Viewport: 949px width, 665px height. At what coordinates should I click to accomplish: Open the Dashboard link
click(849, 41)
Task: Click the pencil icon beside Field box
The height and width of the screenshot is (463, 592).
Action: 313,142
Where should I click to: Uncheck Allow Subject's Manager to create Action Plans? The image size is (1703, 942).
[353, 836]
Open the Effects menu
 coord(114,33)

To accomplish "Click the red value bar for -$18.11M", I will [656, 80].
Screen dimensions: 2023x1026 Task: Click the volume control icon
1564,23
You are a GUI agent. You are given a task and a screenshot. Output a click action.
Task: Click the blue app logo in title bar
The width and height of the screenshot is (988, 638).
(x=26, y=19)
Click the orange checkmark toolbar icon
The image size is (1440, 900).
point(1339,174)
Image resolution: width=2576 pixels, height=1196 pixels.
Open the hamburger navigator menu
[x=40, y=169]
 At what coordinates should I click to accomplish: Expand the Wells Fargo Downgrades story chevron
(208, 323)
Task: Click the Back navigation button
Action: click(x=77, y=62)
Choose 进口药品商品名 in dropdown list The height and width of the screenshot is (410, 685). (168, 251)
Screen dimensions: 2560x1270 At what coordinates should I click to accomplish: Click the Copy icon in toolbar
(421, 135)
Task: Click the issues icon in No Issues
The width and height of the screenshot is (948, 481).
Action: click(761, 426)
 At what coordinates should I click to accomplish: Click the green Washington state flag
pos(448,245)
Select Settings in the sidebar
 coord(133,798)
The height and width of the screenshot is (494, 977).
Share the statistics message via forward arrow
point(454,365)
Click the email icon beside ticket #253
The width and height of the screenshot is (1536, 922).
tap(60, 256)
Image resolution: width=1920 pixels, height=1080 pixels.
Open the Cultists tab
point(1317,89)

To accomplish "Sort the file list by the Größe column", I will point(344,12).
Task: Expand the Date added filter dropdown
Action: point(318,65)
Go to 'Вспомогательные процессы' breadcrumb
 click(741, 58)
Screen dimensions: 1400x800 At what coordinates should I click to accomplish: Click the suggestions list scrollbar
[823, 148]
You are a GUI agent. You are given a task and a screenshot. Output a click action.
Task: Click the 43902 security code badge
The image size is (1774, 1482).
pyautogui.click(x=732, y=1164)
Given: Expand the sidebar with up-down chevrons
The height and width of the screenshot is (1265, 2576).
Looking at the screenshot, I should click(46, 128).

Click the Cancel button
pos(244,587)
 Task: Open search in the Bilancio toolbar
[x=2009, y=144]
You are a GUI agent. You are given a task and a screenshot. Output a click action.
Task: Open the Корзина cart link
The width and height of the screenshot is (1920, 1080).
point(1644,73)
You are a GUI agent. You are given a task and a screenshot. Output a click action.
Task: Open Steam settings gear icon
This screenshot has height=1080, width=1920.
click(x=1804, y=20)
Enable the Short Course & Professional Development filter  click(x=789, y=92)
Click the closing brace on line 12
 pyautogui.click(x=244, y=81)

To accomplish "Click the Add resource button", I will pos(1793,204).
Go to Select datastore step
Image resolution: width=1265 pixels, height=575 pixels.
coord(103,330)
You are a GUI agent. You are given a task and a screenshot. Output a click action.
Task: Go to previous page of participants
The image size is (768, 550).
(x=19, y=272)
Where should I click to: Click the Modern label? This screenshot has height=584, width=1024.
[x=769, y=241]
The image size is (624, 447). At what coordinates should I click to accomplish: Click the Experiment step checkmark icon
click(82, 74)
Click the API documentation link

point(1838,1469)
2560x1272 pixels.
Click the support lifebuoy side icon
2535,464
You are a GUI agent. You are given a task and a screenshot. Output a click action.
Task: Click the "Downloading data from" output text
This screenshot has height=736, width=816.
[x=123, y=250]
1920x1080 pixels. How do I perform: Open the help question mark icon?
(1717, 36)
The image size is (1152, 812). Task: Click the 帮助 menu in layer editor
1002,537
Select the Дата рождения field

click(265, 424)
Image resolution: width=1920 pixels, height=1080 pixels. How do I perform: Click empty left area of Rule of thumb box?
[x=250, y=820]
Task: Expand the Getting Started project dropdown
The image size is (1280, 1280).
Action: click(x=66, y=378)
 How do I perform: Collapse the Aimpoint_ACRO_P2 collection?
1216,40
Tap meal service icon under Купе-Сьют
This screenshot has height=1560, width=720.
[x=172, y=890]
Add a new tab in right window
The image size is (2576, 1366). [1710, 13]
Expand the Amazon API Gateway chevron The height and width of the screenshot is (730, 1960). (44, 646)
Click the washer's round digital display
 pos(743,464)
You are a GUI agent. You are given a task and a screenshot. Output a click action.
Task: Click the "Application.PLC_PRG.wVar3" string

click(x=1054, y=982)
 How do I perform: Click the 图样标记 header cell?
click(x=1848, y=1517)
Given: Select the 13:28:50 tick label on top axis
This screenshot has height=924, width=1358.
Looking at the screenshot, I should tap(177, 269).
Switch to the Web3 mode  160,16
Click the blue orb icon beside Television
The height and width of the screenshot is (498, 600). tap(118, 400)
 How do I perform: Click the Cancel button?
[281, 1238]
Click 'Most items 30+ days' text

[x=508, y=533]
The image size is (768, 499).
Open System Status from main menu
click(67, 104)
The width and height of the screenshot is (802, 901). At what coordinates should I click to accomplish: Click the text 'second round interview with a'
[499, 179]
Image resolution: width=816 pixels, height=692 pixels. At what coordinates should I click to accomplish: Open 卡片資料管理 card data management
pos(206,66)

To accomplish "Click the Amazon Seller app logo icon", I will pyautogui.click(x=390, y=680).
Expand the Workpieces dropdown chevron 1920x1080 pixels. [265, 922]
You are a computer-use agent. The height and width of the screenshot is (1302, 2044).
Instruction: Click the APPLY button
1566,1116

..........

Exercise: Lay out every line of the listing above as a Markdown table with the columns Row and Line. Number the rows in order and omit blank lines.

Response to the exercise:
| Row | Line |
|---|---|
| 1 | Viewport: 949px width, 665px height. At what coordinates should I click to accomplish: Open the Dashboard link |
| 2 | click(849, 41) |
| 3 | Task: Click the pencil icon beside Field box |
| 4 | The height and width of the screenshot is (463, 592). |
| 5 | Action: 313,142 |
| 6 | Where should I click to: Uncheck Allow Subject's Manager to create Action Plans? The image size is (1703, 942). |
| 7 | [353, 836] |
| 8 | Open the Effects menu |
| 9 |  coord(114,33) |
| 10 | To accomplish "Click the red value bar for -$18.11M", I will [656, 80]. |
| 11 | Screen dimensions: 2023x1026 Task: Click the volume control icon |
| 12 | 1564,23 |
| 13 | You are a GUI agent. You are given a task and a screenshot. Output a click action. |
| 14 | Task: Click the blue app logo in title bar |
| 15 | The width and height of the screenshot is (988, 638). |
| 16 | (x=26, y=19) |
| 17 | Click the orange checkmark toolbar icon |
| 18 | The image size is (1440, 900). |
| 19 | point(1339,174) |
| 20 | Image resolution: width=2576 pixels, height=1196 pixels. |
| 21 | Open the hamburger navigator menu |
| 22 | [x=40, y=169] |
| 23 |  At what coordinates should I click to accomplish: Expand the Wells Fargo Downgrades story chevron |
| 24 | (208, 323) |
| 25 | Task: Click the Back navigation button |
| 26 | Action: click(x=77, y=62) |
| 27 | Choose 进口药品商品名 in dropdown list The height and width of the screenshot is (410, 685). (168, 251) |
| 28 | Screen dimensions: 2560x1270 At what coordinates should I click to accomplish: Click the Copy icon in toolbar |
| 29 | (421, 135) |
| 30 | Task: Click the issues icon in No Issues |
| 31 | The width and height of the screenshot is (948, 481). |
| 32 | Action: click(761, 426) |
| 33 |  At what coordinates should I click to accomplish: Click the green Washington state flag |
| 34 | pos(448,245) |
| 35 | Select Settings in the sidebar |
| 36 |  coord(133,798) |
| 37 | The height and width of the screenshot is (494, 977). |
| 38 | Share the statistics message via forward arrow |
| 39 | point(454,365) |
| 40 | Click the email icon beside ticket #253 |
| 41 | The width and height of the screenshot is (1536, 922). |
| 42 | tap(60, 256) |
| 43 | Image resolution: width=1920 pixels, height=1080 pixels. |
| 44 | Open the Cultists tab |
| 45 | point(1317,89) |
| 46 | To accomplish "Sort the file list by the Größe column", I will point(344,12). |
| 47 | Task: Expand the Date added filter dropdown |
| 48 | Action: point(318,65) |
| 49 | Go to 'Вспомогательные процессы' breadcrumb |
| 50 |  click(741, 58) |
| 51 | Screen dimensions: 1400x800 At what coordinates should I click to accomplish: Click the suggestions list scrollbar |
| 52 | [823, 148] |
| 53 | You are a GUI agent. You are given a task and a screenshot. Output a click action. |
| 54 | Task: Click the 43902 security code badge |
| 55 | The image size is (1774, 1482). |
| 56 | pyautogui.click(x=732, y=1164) |
| 57 | Given: Expand the sidebar with up-down chevrons |
| 58 | The height and width of the screenshot is (1265, 2576). |
| 59 | Looking at the screenshot, I should click(46, 128). |
| 60 | Click the Cancel button |
| 61 | pos(244,587) |
| 62 |  Task: Open search in the Bilancio toolbar |
| 63 | [x=2009, y=144] |
| 64 | You are a GUI agent. You are given a task and a screenshot. Output a click action. |
| 65 | Task: Open the Корзина cart link |
| 66 | The width and height of the screenshot is (1920, 1080). |
| 67 | point(1644,73) |
| 68 | You are a GUI agent. You are given a task and a screenshot. Output a click action. |
| 69 | Task: Open Steam settings gear icon |
| 70 | This screenshot has height=1080, width=1920. |
| 71 | click(x=1804, y=20) |
| 72 | Enable the Short Course & Professional Development filter  click(x=789, y=92) |
| 73 | Click the closing brace on line 12 |
| 74 |  pyautogui.click(x=244, y=81) |
| 75 | To accomplish "Click the Add resource button", I will pos(1793,204). |
| 76 | Go to Select datastore step |
| 77 | Image resolution: width=1265 pixels, height=575 pixels. |
| 78 | coord(103,330) |
| 79 | You are a GUI agent. You are given a task and a screenshot. Output a click action. |
| 80 | Task: Go to previous page of participants |
| 81 | The image size is (768, 550). |
| 82 | (x=19, y=272) |
| 83 | Where should I click to: Click the Modern label? This screenshot has height=584, width=1024. |
| 84 | [x=769, y=241] |
| 85 | The image size is (624, 447). At what coordinates should I click to accomplish: Click the Experiment step checkmark icon |
| 86 | click(82, 74) |
| 87 | Click the API documentation link |
| 88 | point(1838,1469) |
| 89 | 2560x1272 pixels. |
| 90 | Click the support lifebuoy side icon |
| 91 | 2535,464 |
| 92 | You are a GUI agent. You are given a task and a screenshot. Output a click action. |
| 93 | Task: Click the "Downloading data from" output text |
| 94 | This screenshot has height=736, width=816. |
| 95 | [x=123, y=250] |
| 96 | 1920x1080 pixels. How do I perform: Open the help question mark icon? |
| 97 | (1717, 36) |
| 98 | The image size is (1152, 812). Task: Click the 帮助 menu in layer editor |
| 99 | 1002,537 |
| 100 | Select the Дата рождения field |
| 101 | click(265, 424) |
| 102 | Image resolution: width=1920 pixels, height=1080 pixels. How do I perform: Click empty left area of Rule of thumb box? |
| 103 | [x=250, y=820] |
| 104 | Task: Expand the Getting Started project dropdown |
| 105 | The image size is (1280, 1280). |
| 106 | Action: click(x=66, y=378) |
| 107 |  How do I perform: Collapse the Aimpoint_ACRO_P2 collection? |
| 108 | 1216,40 |
| 109 | Tap meal service icon under Купе-Сьют |
| 110 | This screenshot has height=1560, width=720. |
| 111 | [x=172, y=890] |
| 112 | Add a new tab in right window |
| 113 | The image size is (2576, 1366). [1710, 13] |
| 114 | Expand the Amazon API Gateway chevron The height and width of the screenshot is (730, 1960). (44, 646) |
| 115 | Click the washer's round digital display |
| 116 |  pos(743,464) |
| 117 | You are a GUI agent. You are given a task and a screenshot. Output a click action. |
| 118 | Task: Click the "Application.PLC_PRG.wVar3" string |
| 119 | click(x=1054, y=982) |
| 120 |  How do I perform: Click the 图样标记 header cell? |
| 121 | click(x=1848, y=1517) |
| 122 | Given: Select the 13:28:50 tick label on top axis |
| 123 | This screenshot has height=924, width=1358. |
| 124 | Looking at the screenshot, I should tap(177, 269). |
| 125 | Switch to the Web3 mode  160,16 |
| 126 | Click the blue orb icon beside Television |
| 127 | The height and width of the screenshot is (498, 600). tap(118, 400) |
| 128 |  How do I perform: Click the Cancel button? |
| 129 | [281, 1238] |
| 130 | Click 'Most items 30+ days' text |
| 131 | [x=508, y=533] |
| 132 | The image size is (768, 499). |
| 133 | Open System Status from main menu |
| 134 | click(67, 104) |
| 135 | The width and height of the screenshot is (802, 901). At what coordinates should I click to accomplish: Click the text 'second round interview with a' |
| 136 | [499, 179] |
| 137 | Image resolution: width=816 pixels, height=692 pixels. At what coordinates should I click to accomplish: Open 卡片資料管理 card data management |
| 138 | pos(206,66) |
| 139 | To accomplish "Click the Amazon Seller app logo icon", I will pyautogui.click(x=390, y=680). |
| 140 | Expand the Workpieces dropdown chevron 1920x1080 pixels. [265, 922] |
| 141 | You are a computer-use agent. The height and width of the screenshot is (1302, 2044). |
| 142 | Instruction: Click the APPLY button |
| 143 | 1566,1116 |